CREATE TABLE [dbo].[stage_Date] ( [DateID] int NOT NULL, [Date] datetime NULL, [DateBKey] char(10) COLLATE SQL_Latin1_General_CP1_CI_AS NULL, [DayOfMonth] varchar(2) COLLATE SQL_Latin1_General_CP1_CI_AS NULL, [DaySuffix] varchar(4) COLLATE SQL_Latin1_General_CP1_CI_AS NULL, [DayName] varchar(9) COLLATE SQL_Latin1_General_CP1_CI_AS NULL, [DayOfWeek] char(1) COLLATE SQL_Latin1_General_CP1_CI_AS NULL, [DayOfWeekInMonth] varchar(2) COLLATE SQL_Latin1_General_CP1_CI_AS NULL, [DayOfWeekInYear] varchar(2) COLLATE SQL_Latin1_General_CP1_CI_AS NULL, [DayOfQuarter] varchar(3) COLLATE SQL_Latin1_General_CP1_CI_AS NULL, [DayOfYear] varchar(3) COLLATE SQL_Latin1_General_CP1_CI_AS NULL, [WeekOfMonth] varchar(1) COLLATE SQL_Latin1_General_CP1_CI_AS NULL, [WeekOfQuarter] varchar(2) COLLATE SQL_Latin1_General_CP1_CI_AS NULL, [WeekOfYear] varchar(2) COLLATE SQL_Latin1_General_CP1_CI_AS NULL, [Month] varchar(2) COLLATE SQL_Latin1_General_CP1_CI_AS NULL, [MonthName] varchar(9) COLLATE SQL_Latin1_General_CP1_CI_AS NULL, [MonthOfQuarter] varchar(2) COLLATE SQL_Latin1_General_CP1_CI_AS NULL, [Quarter] char(1) COLLATE SQL_Latin1_General_CP1_CI_AS NULL, [QuarterName] varchar(9) COLLATE SQL_Latin1_General_CP1_CI_AS NULL, [Year] char(4) COLLATE SQL_Latin1_General_CP1_CI_AS NULL, [YearName] char(7) COLLATE SQL_Latin1_General_CP1_CI_AS NULL, [MonthYear] char(10) COLLATE SQL_Latin1_General_CP1_CI_AS NULL, [MMYYYY] char(6) COLLATE SQL_Latin1_General_CP1_CI_AS NULL, [FirstDayOfMonth] date NULL, [LastDayOfMonth] date NULL, [FirstDayOfQuarter] date NULL, [LastDayOfQuarter] date NULL, [FirstDayOfYear] date NULL, [LastDayOfYear] date NULL, [IsHolidayUSA] bit NULL, [IsWeekday] bit NULL, [HolidayUSA] varchar(50) COLLATE SQL_Latin1_General_CP1_CI_AS NULL ) WITH ( DISTRIBUTION = ROUND_ROBIN, HEAP );
As you probably noticed our table is a heap and we can explicitly declare that in WITH section (without declaring what kind of table we want COLUMNSTORE will be created).
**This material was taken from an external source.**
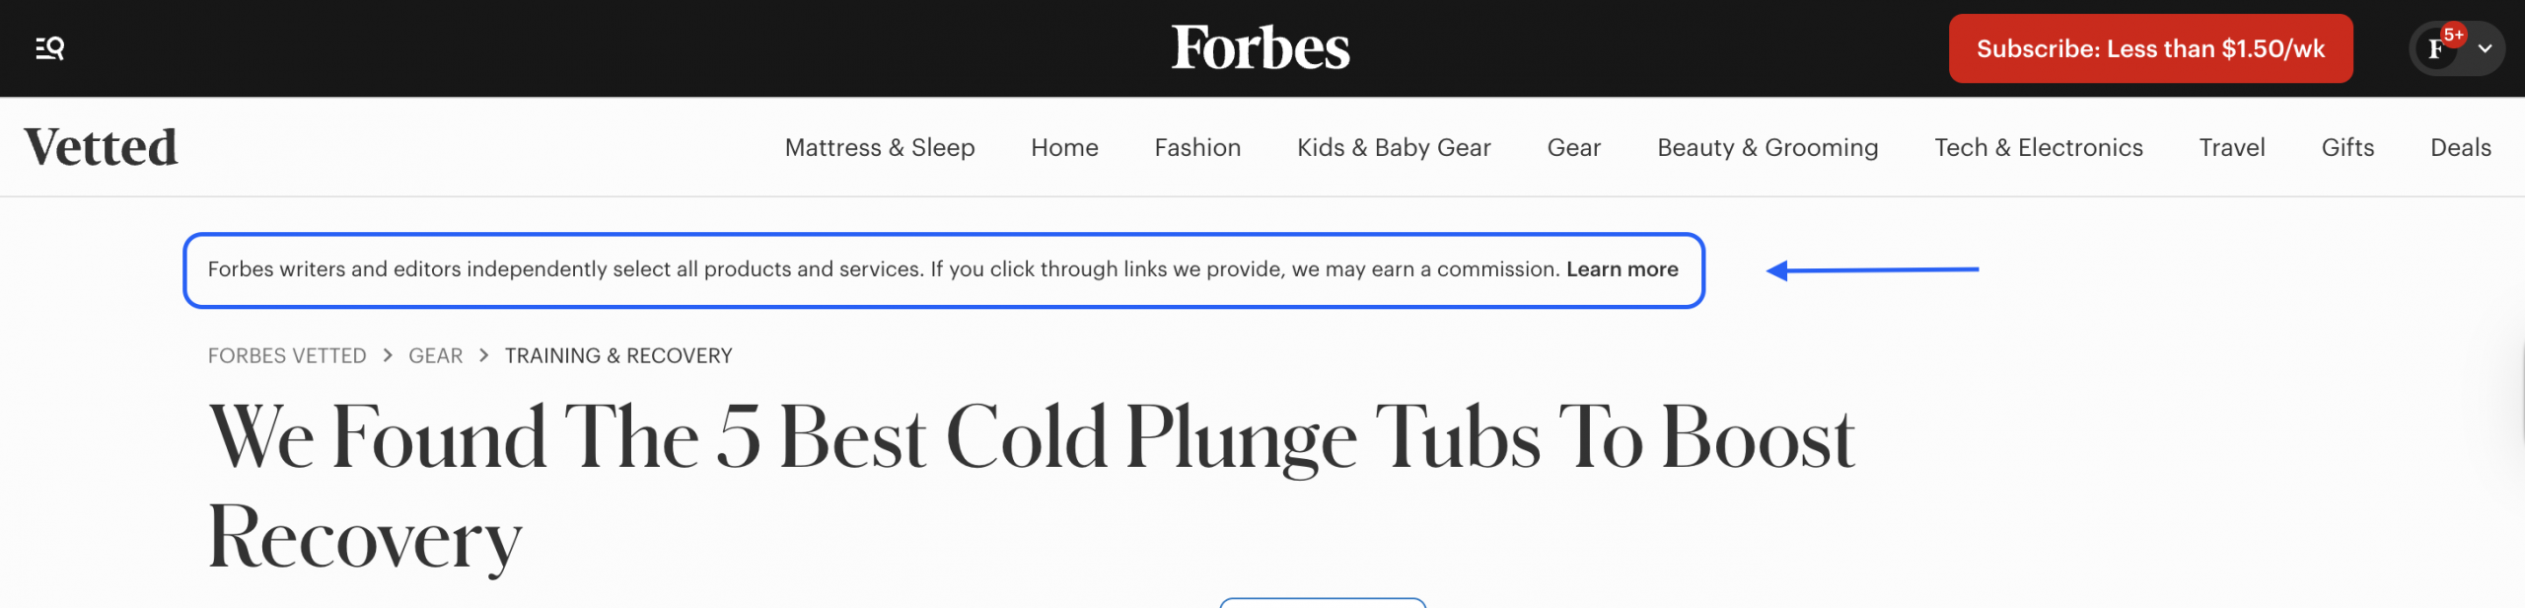Open Kids & Baby Gear category
2525x608 pixels.
(1394, 147)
Next to that, we mentioned the distribution algorithm which is ROUND_ROBIN so proportional fill. Distribution and Indexing is a big topic in Synapse so probably I will write an article about it but for now I can mention that HEAP + Round Robin is a good choice for staging tables.
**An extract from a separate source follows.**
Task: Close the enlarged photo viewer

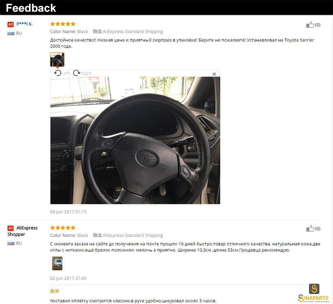Action: [214, 74]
We have our target table already created so let’s test our loading statement:
COPY INTO [dbo].[stage_Date] FROM 'https://seequalitystorageaccount.blob.core.windows.net/nytaxi/data/Date/*.txt' WITH ( CREDENTIAL =(IDENTITY = 'Managed Identity'), FILE_TYPE = 'CSV', FIELDTERMINATOR = ',', ROWTERMINATOR='0X0A', ENCODING = 'UTF8' ) OPTION (LABEL = 'COPY : dbo.Date');
The above syntax is pretty clear and it is easy to read for everyone. In FROM section of a query, I put the full path to the container where my data is located – if there is a need I can put provide multiple container paths. In the location that I choose many files are located and because I use * all of them will be loaded. What can be new for you Is OPTION (LABEL) – these keywords give you the possibility to add a label to your query and then based on this label you can very easily identify your query in the logs, dynamic management views, etc – pretty cool!
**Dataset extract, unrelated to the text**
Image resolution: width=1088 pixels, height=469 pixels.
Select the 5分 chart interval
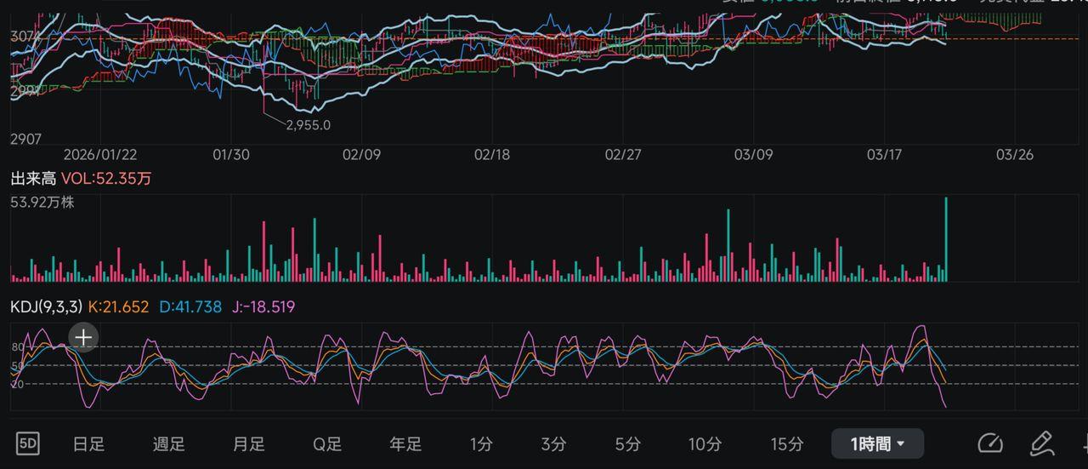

In the WITH section on my query, I added also a few options like file type, field delimiter, row terminator, or file encoding. Obviously, I didn’t put all the options in the above query but the file that I choose is pretty simple and the above options are enough. You probably noticed also a Credential option that I specified – in this section, we have to say to Synapse how it can authenticate to the file location. In this case, I choose Managed Identity so Synapse identity will be used to connect to Data Lake Storage.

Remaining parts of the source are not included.